I have derived the inequality $$m_*(E_1\times E_2)\leq (m_*(E_1)+\epsilon)(m_*(E_2)+\epsilon).$$ To complete the proof, I proceed to make $\epsilon$ tend to zero. But I have one question here. Is it necessary to consider the case that both $E_1$ and $E_2$ have positive exterior measure? Why not let $\epsilon\to 0$ once we obtain the inequality? Thank you.
On
If $m_*(E_1)=0$, and $m_*(E_2)=\infty$, then we must prove $m_*(E_1\times E_2)=0$. However, one cannot attain this aim by letting in $$m_*(E_1\times E_2)\leq [m_*(E_1)+\epsilon][m_*(E_2)+\epsilon],$$ for the product on the right may go to infinity as $\epsilon\to 0$. Hence, we need to be careful if one of this two sets has exterior measure $0$.

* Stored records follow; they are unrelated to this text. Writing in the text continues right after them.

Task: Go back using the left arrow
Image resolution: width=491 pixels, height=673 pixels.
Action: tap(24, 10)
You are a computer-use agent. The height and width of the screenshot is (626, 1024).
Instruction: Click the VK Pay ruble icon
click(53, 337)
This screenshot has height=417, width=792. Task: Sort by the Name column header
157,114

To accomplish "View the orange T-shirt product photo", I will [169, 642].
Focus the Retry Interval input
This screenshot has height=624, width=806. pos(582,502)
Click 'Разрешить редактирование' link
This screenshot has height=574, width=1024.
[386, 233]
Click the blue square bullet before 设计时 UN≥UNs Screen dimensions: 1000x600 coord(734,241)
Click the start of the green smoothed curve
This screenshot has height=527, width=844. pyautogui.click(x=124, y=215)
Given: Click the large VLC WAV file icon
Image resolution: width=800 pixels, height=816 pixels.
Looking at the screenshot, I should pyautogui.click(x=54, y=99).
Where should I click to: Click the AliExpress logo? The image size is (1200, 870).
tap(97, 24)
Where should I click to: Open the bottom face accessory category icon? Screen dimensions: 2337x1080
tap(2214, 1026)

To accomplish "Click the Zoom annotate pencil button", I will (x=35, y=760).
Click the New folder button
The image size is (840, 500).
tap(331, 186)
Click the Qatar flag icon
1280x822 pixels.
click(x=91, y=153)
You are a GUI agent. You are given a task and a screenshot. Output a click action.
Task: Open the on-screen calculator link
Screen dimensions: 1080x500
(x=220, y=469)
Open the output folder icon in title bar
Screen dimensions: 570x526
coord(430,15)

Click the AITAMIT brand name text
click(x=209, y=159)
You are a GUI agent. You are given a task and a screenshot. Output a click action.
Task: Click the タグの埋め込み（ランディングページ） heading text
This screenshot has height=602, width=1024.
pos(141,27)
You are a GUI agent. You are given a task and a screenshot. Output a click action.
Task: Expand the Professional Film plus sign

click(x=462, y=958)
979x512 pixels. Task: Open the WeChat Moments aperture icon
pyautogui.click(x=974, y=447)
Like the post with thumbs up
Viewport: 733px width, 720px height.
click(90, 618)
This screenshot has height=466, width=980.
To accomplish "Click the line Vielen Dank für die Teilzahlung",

It seems that the outer measure the author is working with is finite on bounded sets. (Can you confirm, please?)
If that's correct and if you have a close look at the reasoning for the special case you may figure out why some additional argument is necessary. In the discussion of the special case that one set has zero outer measure, the author is using the result of the original reasoning without hesitation for bounded sets. This makes sense to me only if he can conlude that then the second factor has finite measure.
The problem is that one set might have infinite measure, and $0\times \infty$ is undefined (wheras $a\times \infty = \infty$ for every $a>0$).